**Stated exercise**
Recast the items between the line holding "Given: Go to Greeting Cards breadcrumb link" and the line holding "Looking at the screenshot, I should 278,122.", inclusive, as a numbered list, leaving out blank lines.

**Data lines**

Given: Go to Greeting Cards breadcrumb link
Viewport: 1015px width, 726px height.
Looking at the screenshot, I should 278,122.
--
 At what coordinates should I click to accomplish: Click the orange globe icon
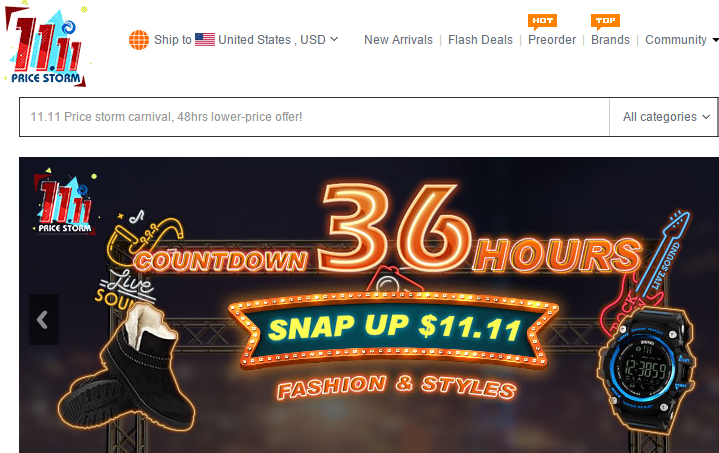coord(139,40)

**Solution for this exercise**
1. Given: Go to Greeting Cards breadcrumb link
2. Viewport: 1015px width, 726px height.
3. Looking at the screenshot, I should 278,122.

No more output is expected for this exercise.